Q: I am 24 and have coverage through my father’s employer. But I could buy my own insurance in the exchange instead. What are the pros and cons?

A. First, compare the costs:

  • Depending on how your father’s employer structures benefits, and whether there are other family members covered on the plan, there may or may not be an additional premium taken out of your father’s paycheck to cover you. Removing you from his plan might save him money on premiums each month, or it might not — he would need to check with his human resources department to find out.
  • If you shop in the exchange, your eligibility for subsidies is based on household income. If your father claims you as a dependent on his tax return, his income (and the rest of his household’s income) would be counted in determining whether you’re eligible for subsidies in the exchange. But if you file your own taxes, your household income would be based on the income on your own return.
  • Be sure to compare the non-premium costs of the various options too. Consider the deductible, copays, coinsurance, and out-of-pocket maximum on the plan through your father’s employer, and how it compares with the options you could get on your own.

Then find out the details of the provider network for your father’s plan. Can you go out of network? How much more would it cost? If your father’s plan is limited to local medical providers and you live far away, that might be a reason to get your own plan instead.

If you’re married, your father’s plan does not have to cover your spouse. You can remain on your father’s plan until you turn 26 — even if you’re married — but your spouse would have to get a separate policy.

Finally, keep in mind that if you become pregnant, your father’s plan may not cover maternity care for you. His plan is almost certainly required to cover maternity for employees and spouses, but that provision does not apply to employees’ children. Prenatal care is covered for dependents, but the cost of the labor and delivery could be out-of-pocket. If you get your own plan, it will cover maternity.
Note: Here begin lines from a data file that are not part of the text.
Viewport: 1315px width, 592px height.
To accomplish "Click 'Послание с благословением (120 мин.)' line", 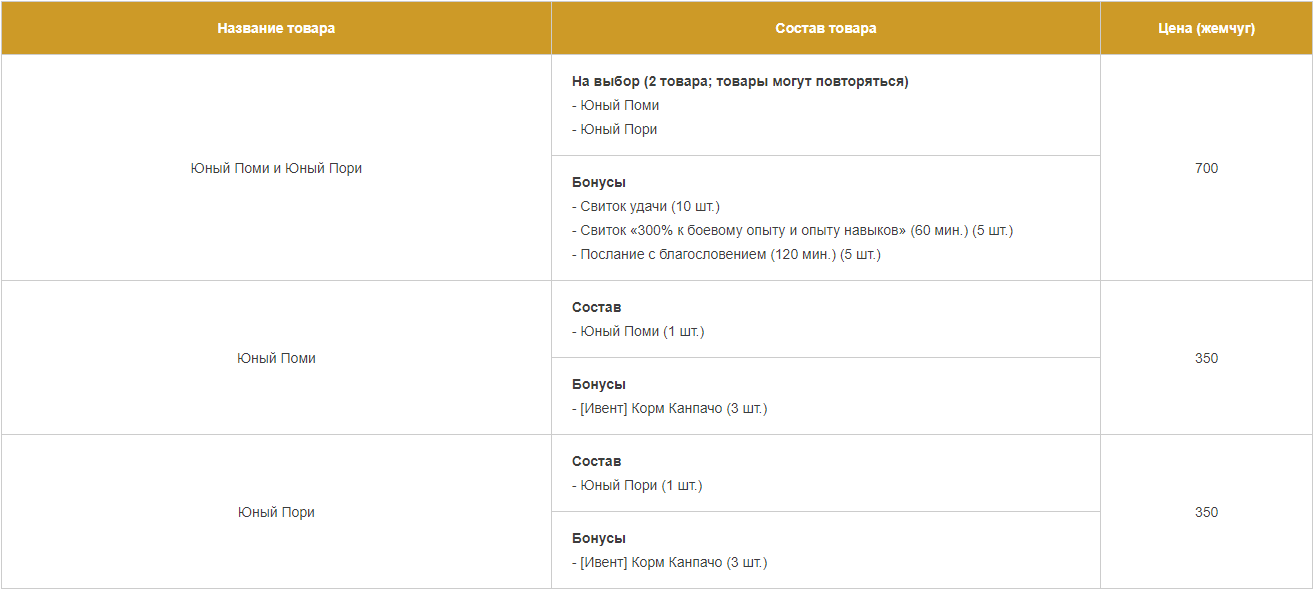I will click(x=726, y=254).
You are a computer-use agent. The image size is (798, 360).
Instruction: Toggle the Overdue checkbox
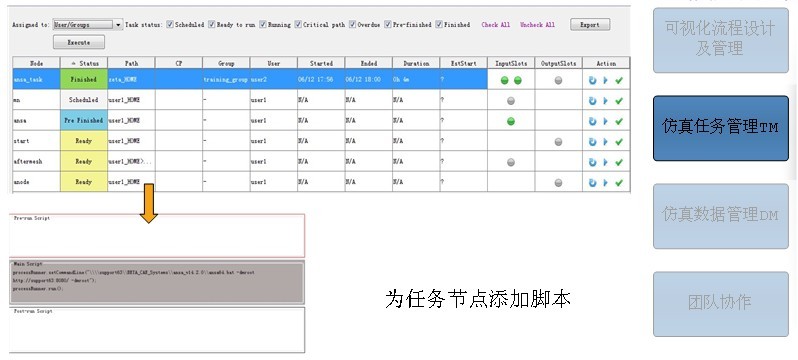coord(352,24)
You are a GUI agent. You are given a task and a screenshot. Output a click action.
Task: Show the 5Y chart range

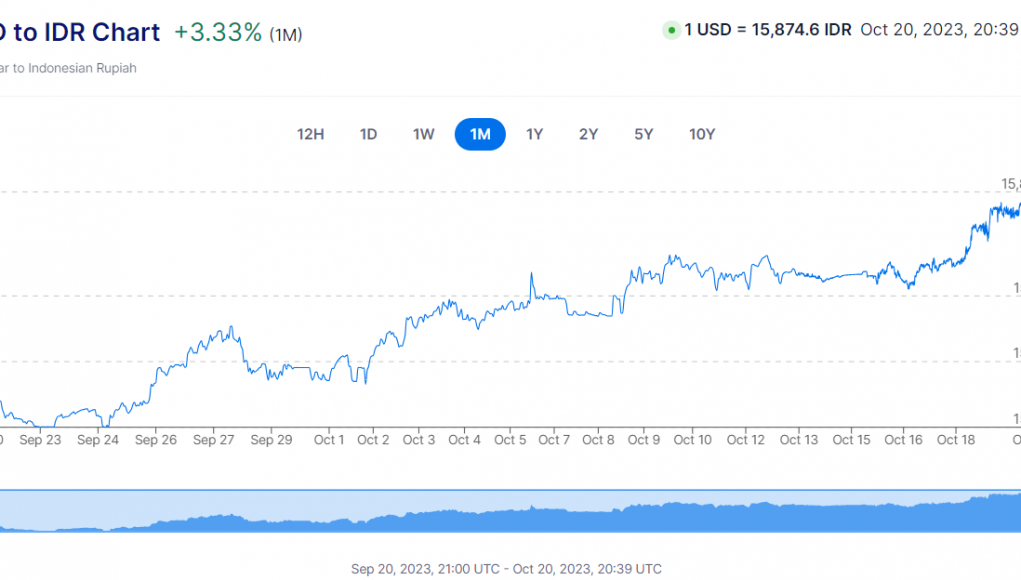643,134
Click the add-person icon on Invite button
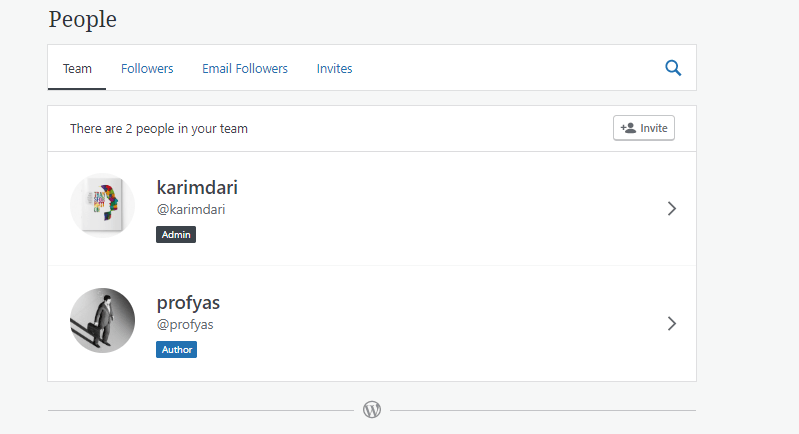 628,128
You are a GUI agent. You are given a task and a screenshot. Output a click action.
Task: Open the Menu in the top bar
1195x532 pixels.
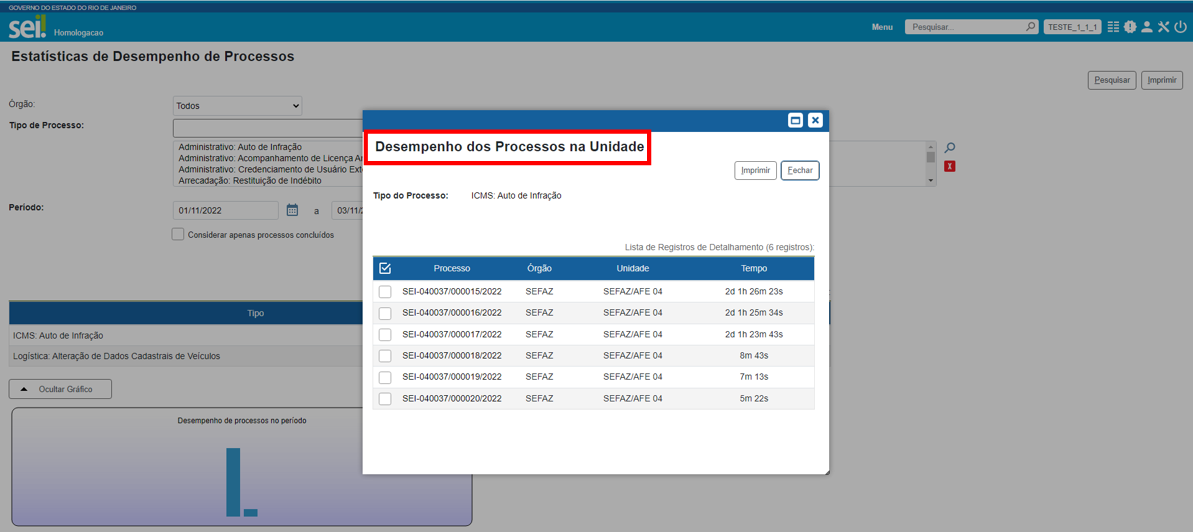[882, 27]
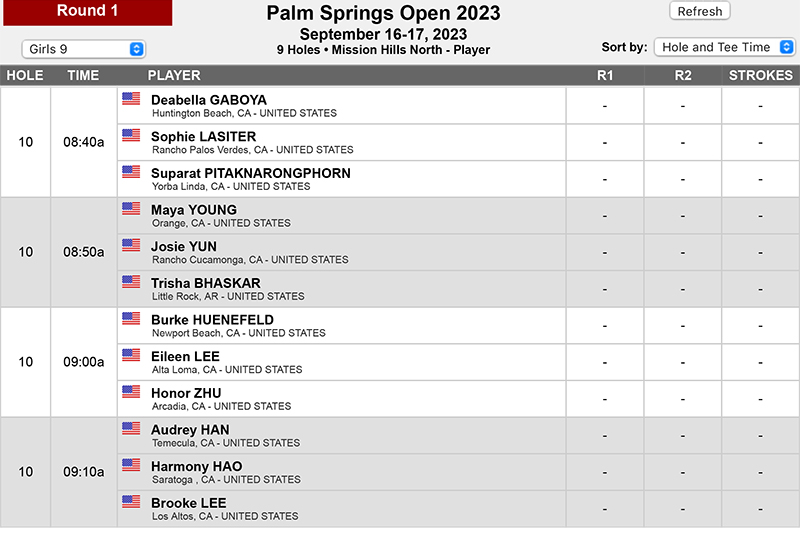Image resolution: width=800 pixels, height=538 pixels.
Task: Select player Audrey HAN
Action: pyautogui.click(x=190, y=430)
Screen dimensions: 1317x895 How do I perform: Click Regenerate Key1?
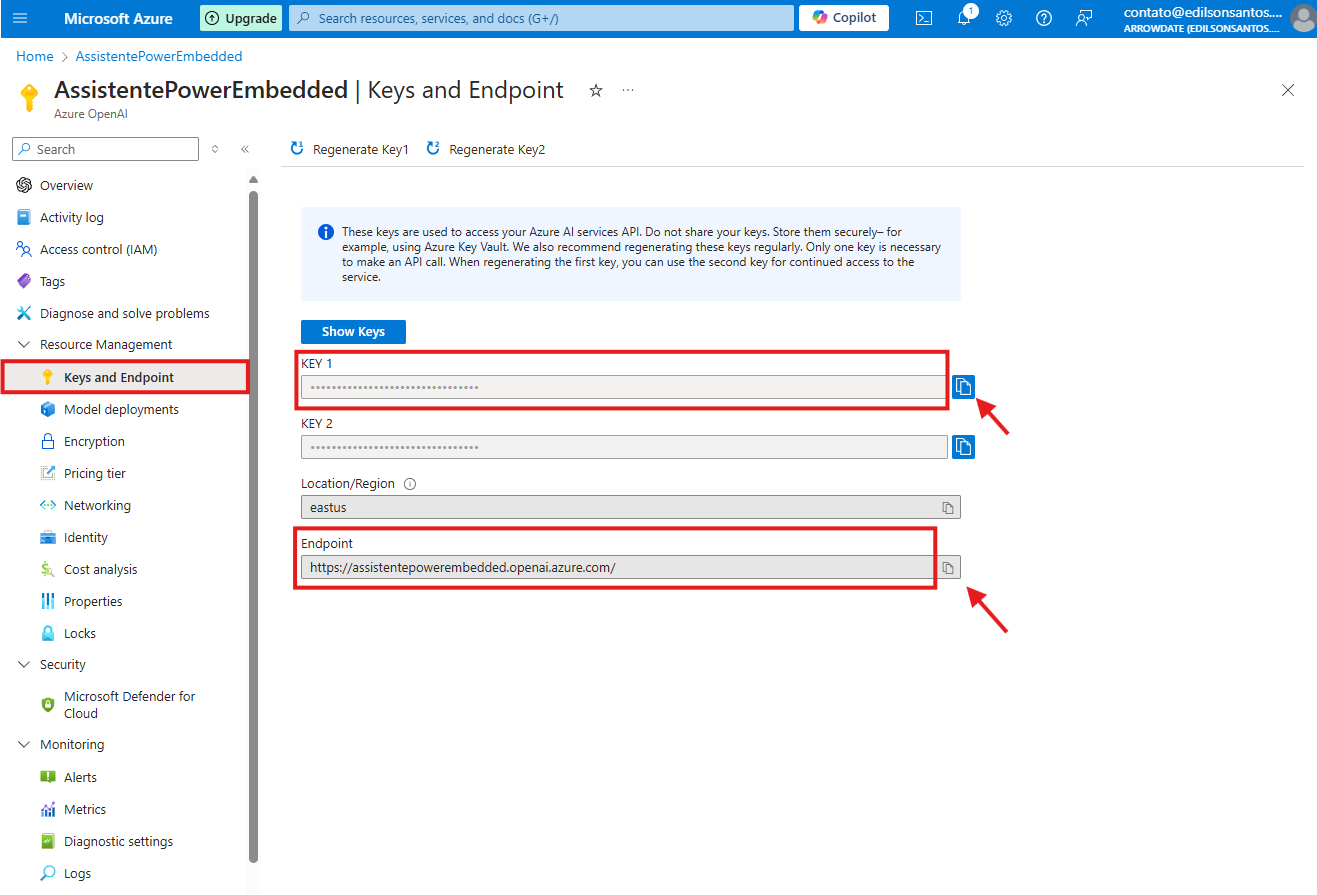click(x=350, y=149)
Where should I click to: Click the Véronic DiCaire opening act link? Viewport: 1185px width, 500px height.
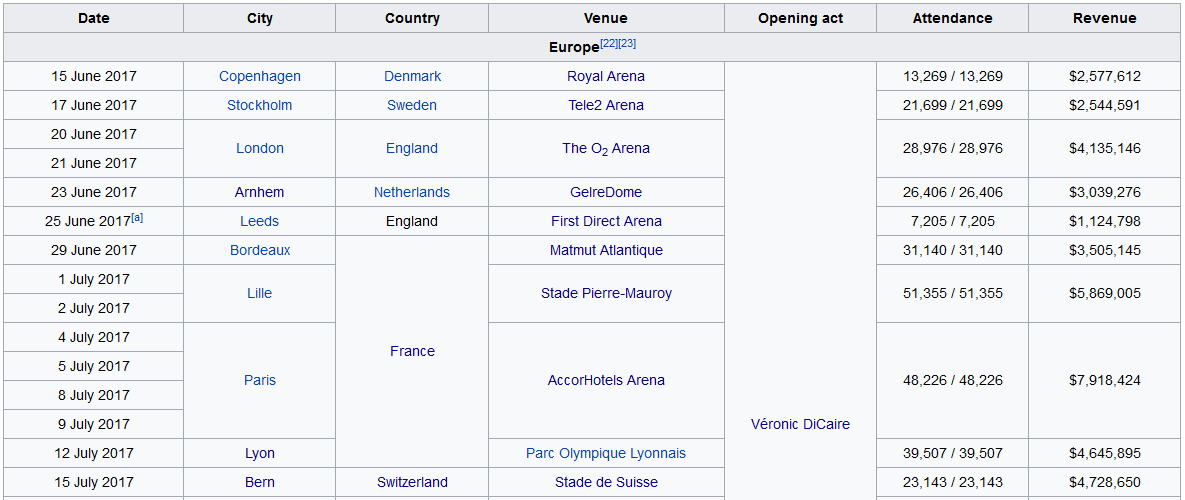pos(800,424)
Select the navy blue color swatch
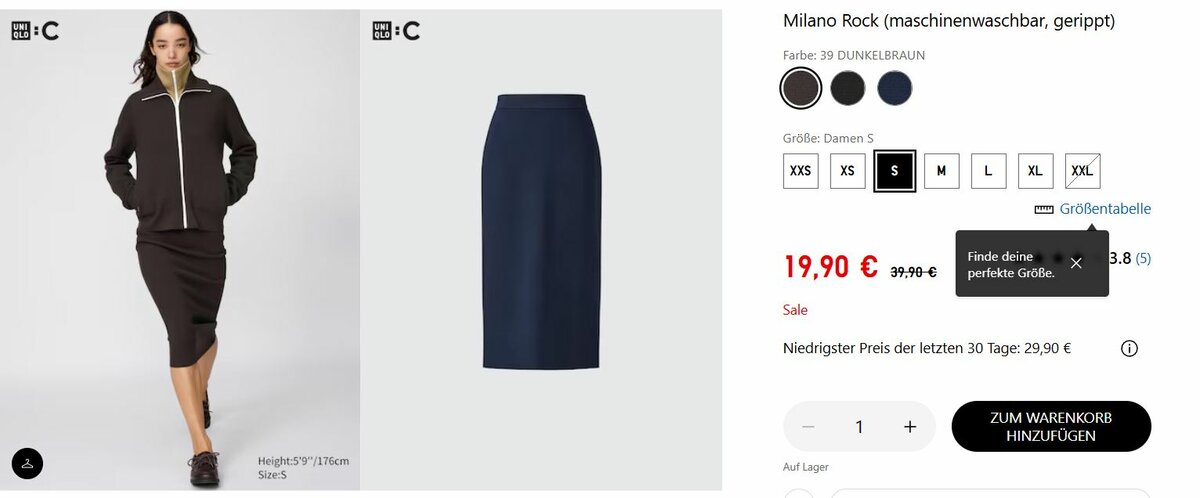Screen dimensions: 1200x498 [895, 88]
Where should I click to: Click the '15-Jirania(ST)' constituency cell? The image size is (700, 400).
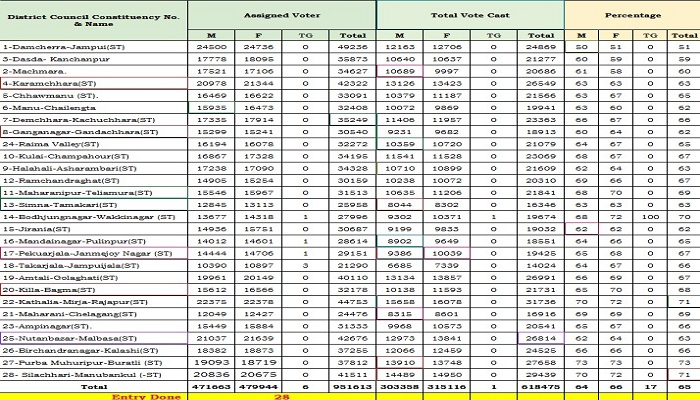point(33,230)
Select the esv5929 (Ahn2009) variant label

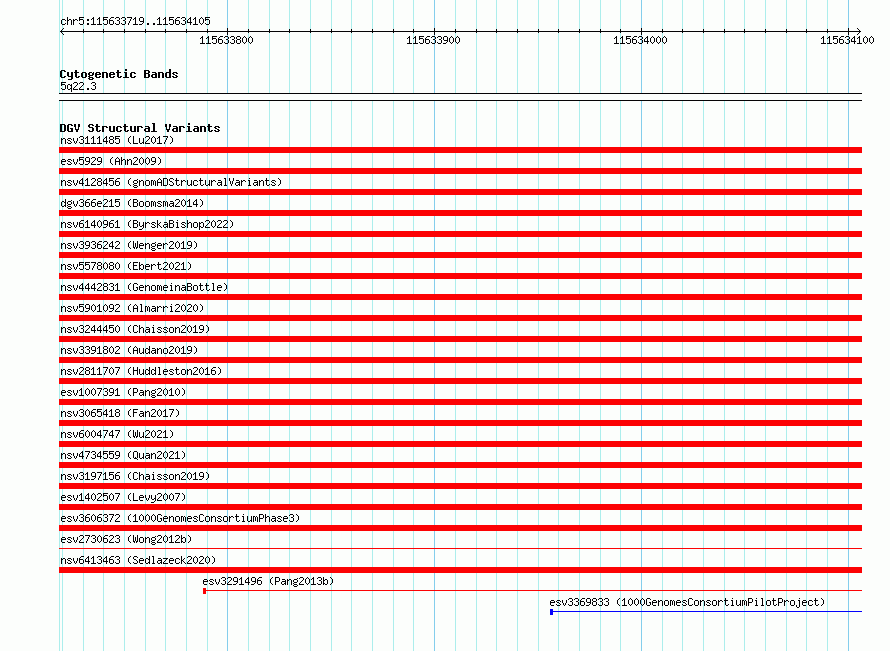pos(111,161)
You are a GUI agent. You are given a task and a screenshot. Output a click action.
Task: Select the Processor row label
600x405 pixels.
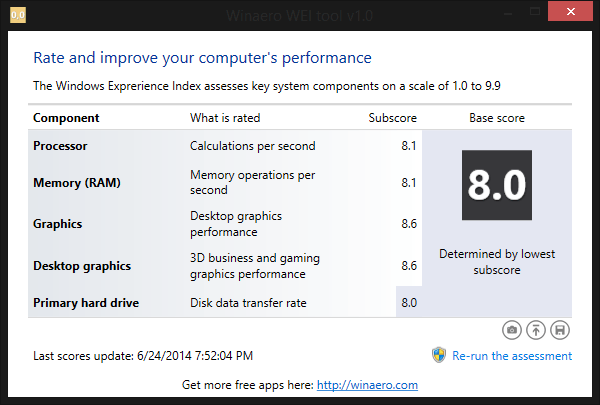pos(60,146)
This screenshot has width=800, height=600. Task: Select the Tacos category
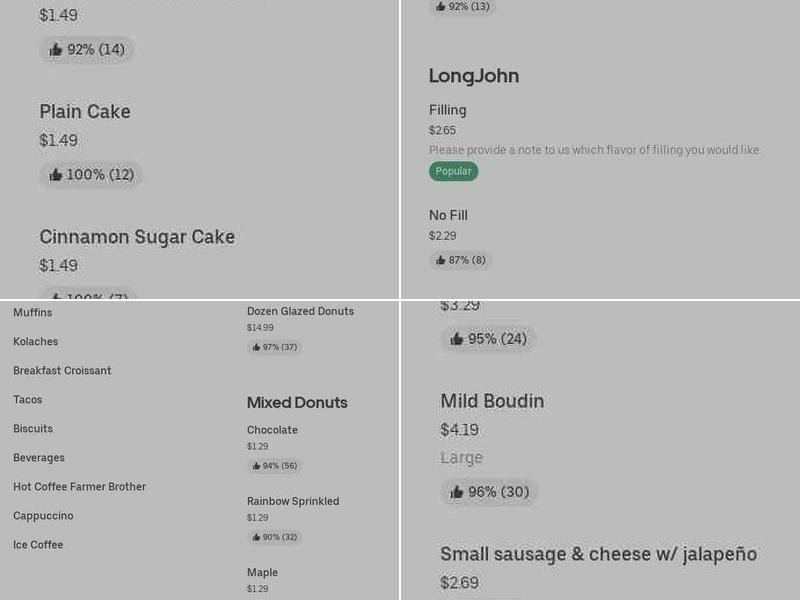pos(28,399)
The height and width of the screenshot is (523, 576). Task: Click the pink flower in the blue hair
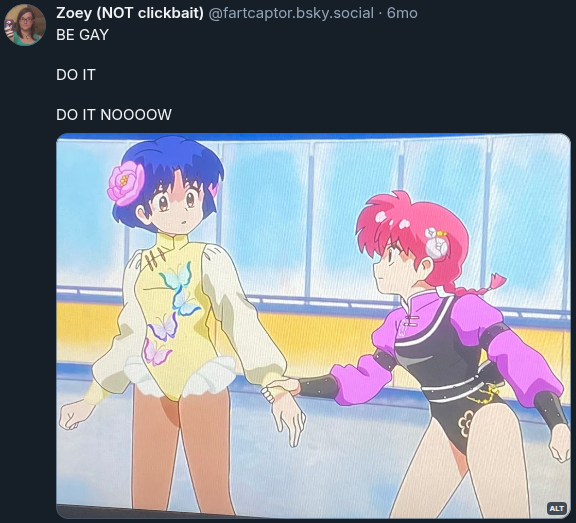point(126,183)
You can only enroll in a plan in the individual market during the annual open enrollment period (with coverage effective January 1), or if you experience a qualifying event that triggers a special enrollment period. So you cannot drop off your father’s plan anytime you like and switch to an individual market plan. Note, however, that if your father’s plan doesn’t follow the calendar year (ie, it renews on a date other than January 1), you’d be eligible for a special enrollment period to buy a plan in the exchange when your father’s plan renews [see CFR 15.420(d)(1)(ii)].